Cypher & Neo4J Beers database


I am trying to solve a question with Cypher in Neo4J where I need to find the BEER_STYLE that has the best combination of smell and looks. The relations are as follows:

(:REVIEW)<-[:REVIEWED]-(:BEER)-[:HAS_STYLE]->(:BEER_STYLE)

One beer sometimes has more than one review and the Reviews nodes have the two properties of interest: look and smell. Sometimes these 2 can be NaN and I have to find the style that has the best combination of those 2 (which I thought it could be the average of averages).

I tried to code a general idea and asked ChatGPT to polish until it works, but I'm not very confident and wanted to ask here. This is the code I got, can someone help/correct me to improve it?

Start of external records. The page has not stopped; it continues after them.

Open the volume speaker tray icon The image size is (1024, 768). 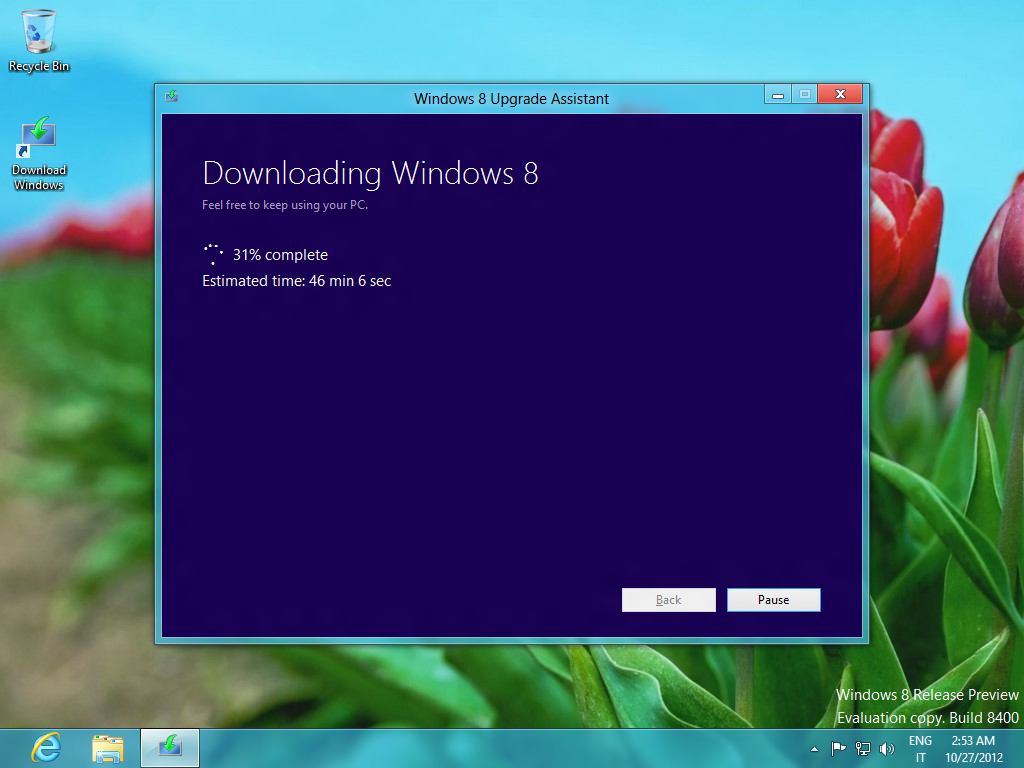pyautogui.click(x=885, y=748)
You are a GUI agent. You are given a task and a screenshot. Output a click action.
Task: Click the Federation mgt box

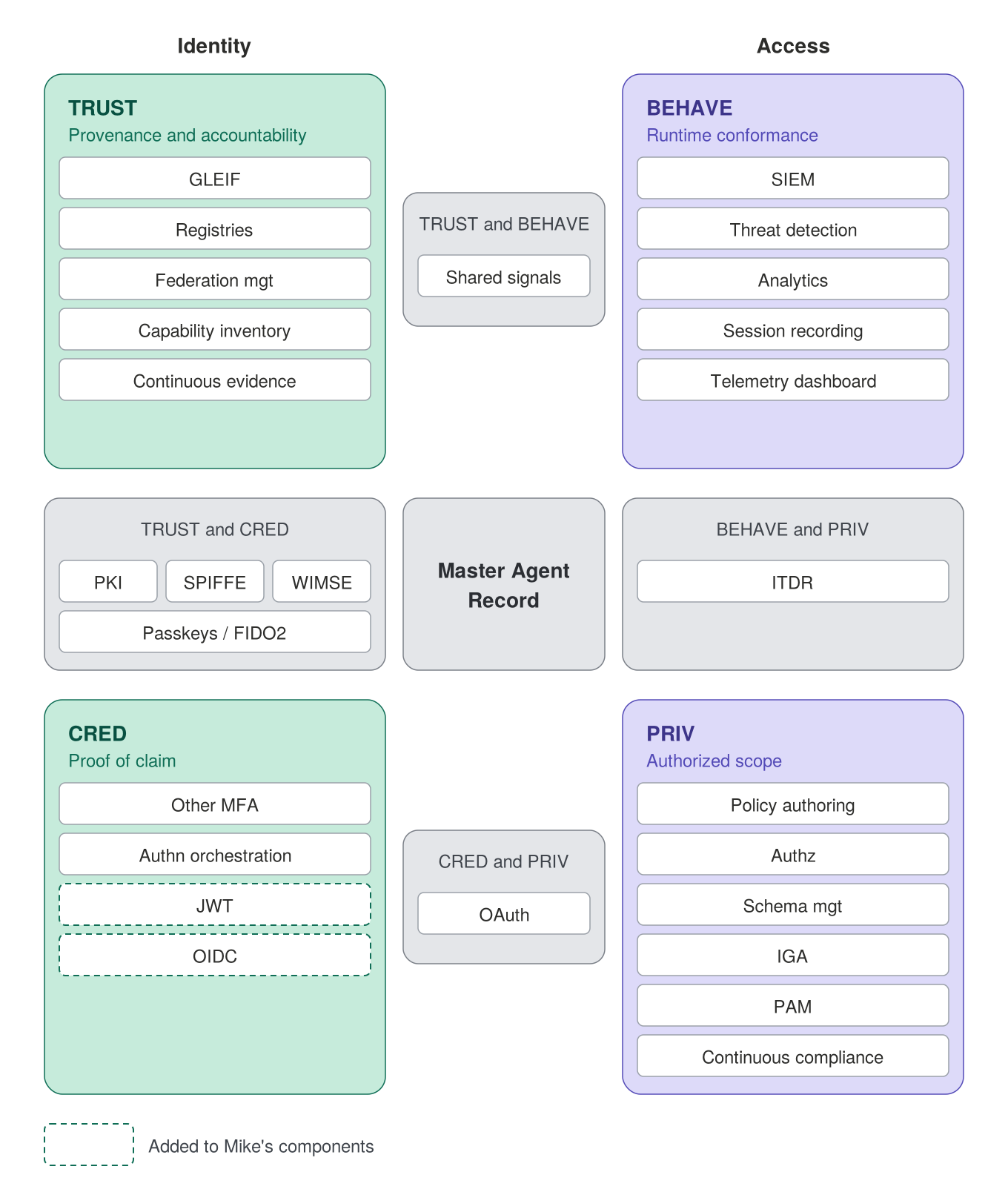click(215, 279)
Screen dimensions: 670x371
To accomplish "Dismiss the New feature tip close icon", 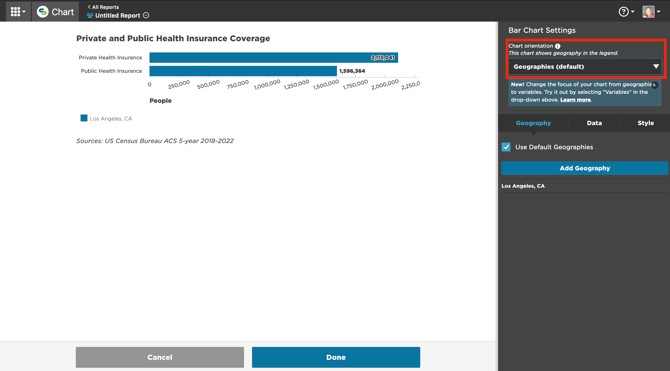I will (x=655, y=85).
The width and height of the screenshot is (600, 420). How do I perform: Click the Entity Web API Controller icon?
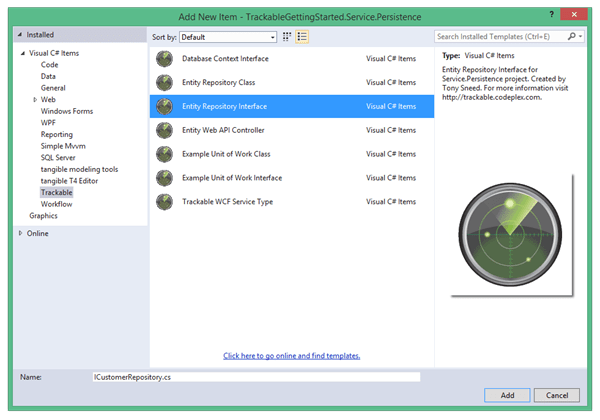(x=164, y=130)
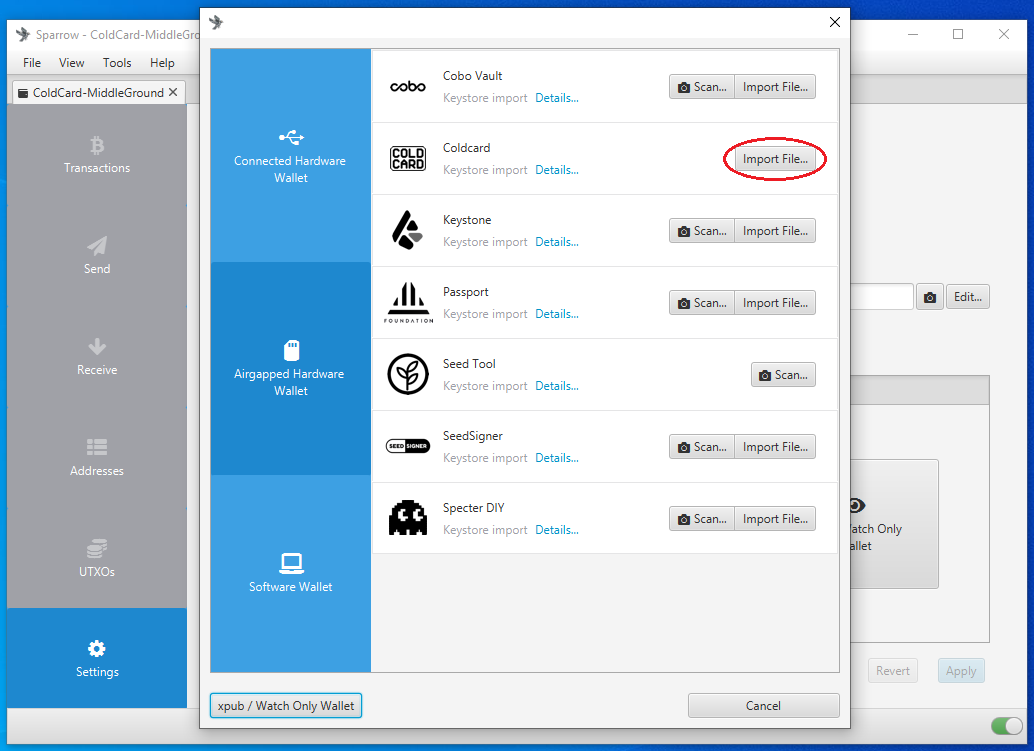Click the Coldcard logo icon

(x=408, y=159)
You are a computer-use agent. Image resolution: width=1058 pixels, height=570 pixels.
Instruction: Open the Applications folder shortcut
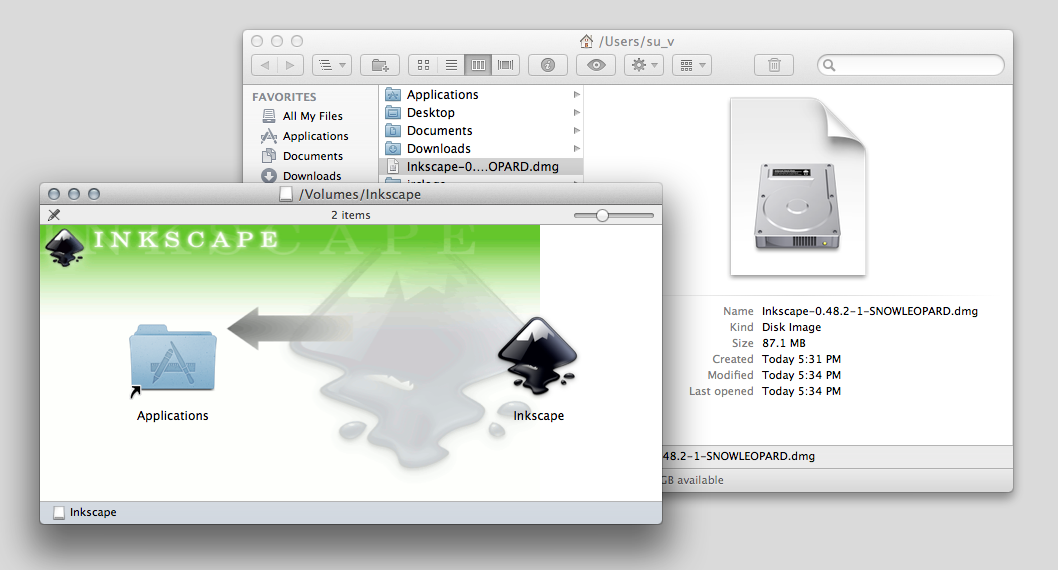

MATCH (s:STYLE)<-[h:HAS_STYLE]-(b:BEERS)-[rev:REVIEWED]->(r:REVIEWS)
WITH s, 
     CASE WHEN r.look <> 'NaN' THEN toFloat(r.look) ELSE null END AS look,
     CASE WHEN r.smell <> 'NaN' THEN toFloat(r.smell) ELSE null END AS smell
WITH s, AVG(look) AS avg_look, AVG(smell) AS avg_smell
WITH s, avg_look, avg_smell, ((avg_look + avg_smell) / 2) AS total
RETURN s AS STYLE, MAX(total) AS Final_Class
ORDER BY Final_Class DESC
LIMIT 2

Solution

  • Preprocess to convert strings to floats

    Assuming that the look and smell values do not need to be stored as strings, you should first change them to floats to avoid having to do conversions every time you use those properties:

    MATCH (r:REVIEWS)
    SET r.look = CASE WHEN r.look <> 'NaN' THEN toFloat(r.look) END
    SET r.smell = CASE WHEN r.smell <> 'NaN' THEN toFloat(r.smell) END
    

    Notes:

    • NULL is the default value for CASE, so it does not need to be specified in an ELSE.
    • When you assign NULL to a property, the property is removed.
    • You should also change the code that imports your data to follow suit.

    Simplified query

    After the above one-time change, your use case can be simplified to:

    MATCH (s:STYLE)<-[:HAS_STYLE]-(:BEERS)-[:REVIEWED]->(r:REVIEWS)
    RETURN s AS STYLE, ((AVG(r.look) + AVG(r.smell)) / 2) AS Final_Class
    ORDER BY Final_Class DESC
    LIMIT 2
    

    Notes:

    • Your original query did not need to call the aggregating function MAX on the total value for each s, since there would only be a single total per s. This is because the aggregating function AVG in the following clause would create only a single avg_look and avg_smell per s:

      WITH s, AVG(look) AS avg_look, AVG(smell) AS avg_smell